Director Thomas Kail briskly populates this neighborhood with vivid characters. Genni Lis Padilla is affecting as Nina, the bright child facing an uncertain homecoming. Her affecting solo, Breathe, silences us early in the production before Daniel Bolero and understudy Rayanne Gonzales flesh out the complexities in her parents, Kevin and Camila. Nicholas Christopher’s Benny provides Nina with solid support at mid-show.
Andy Blankenbuehler’s razor-sharp choreography animates both the community’s workaday and dance club scenes to Justin Mendoza’s nimble nine-piece band.
But this night ultimately belongs to Joseph Morales. His kinetic verbal jazz delivery of Lin-Manuel Miranda’s carbonated lyrics give this show much of its propulsion.
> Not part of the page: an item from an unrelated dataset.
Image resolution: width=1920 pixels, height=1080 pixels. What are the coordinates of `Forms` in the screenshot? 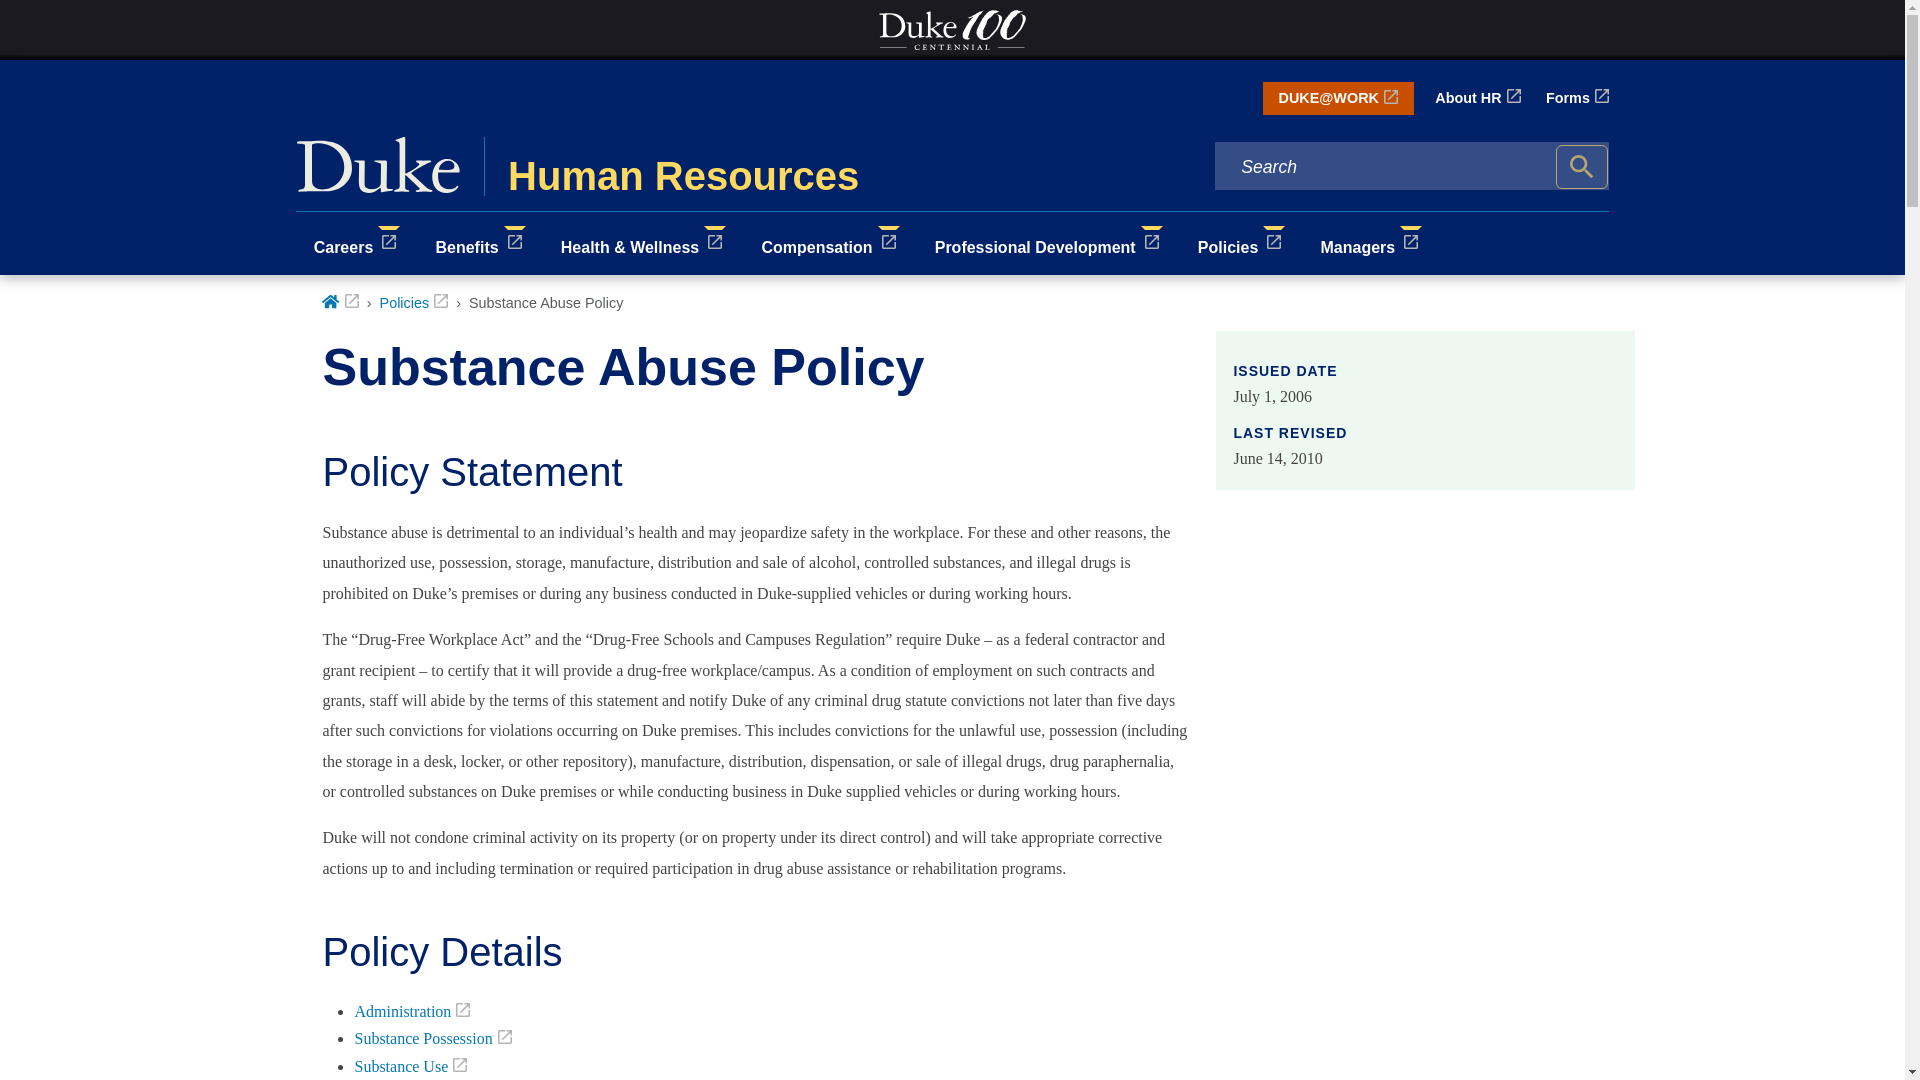 It's located at (1576, 98).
While his character’s mix of street candor and optimism buoys us, it also never takes us too far above the grittier realities of his world. And the raw yearning Morales embodies in a moving Finale preoccupied with the question of home left more than one audience member in tears on opening night.
Theater can raise the visibility of a distant group of people. It can bring a community of strangers nearer to us, reveal our dissimilarities and our common causes, and make us less estranged.
IN THE HEIGHTS does this, remarkably, exuberantly and with heartfelt emotion. The future of the American musical looks great and sounds amazing. This, you've got to see and hear. You've got until Sunday, at DPAC.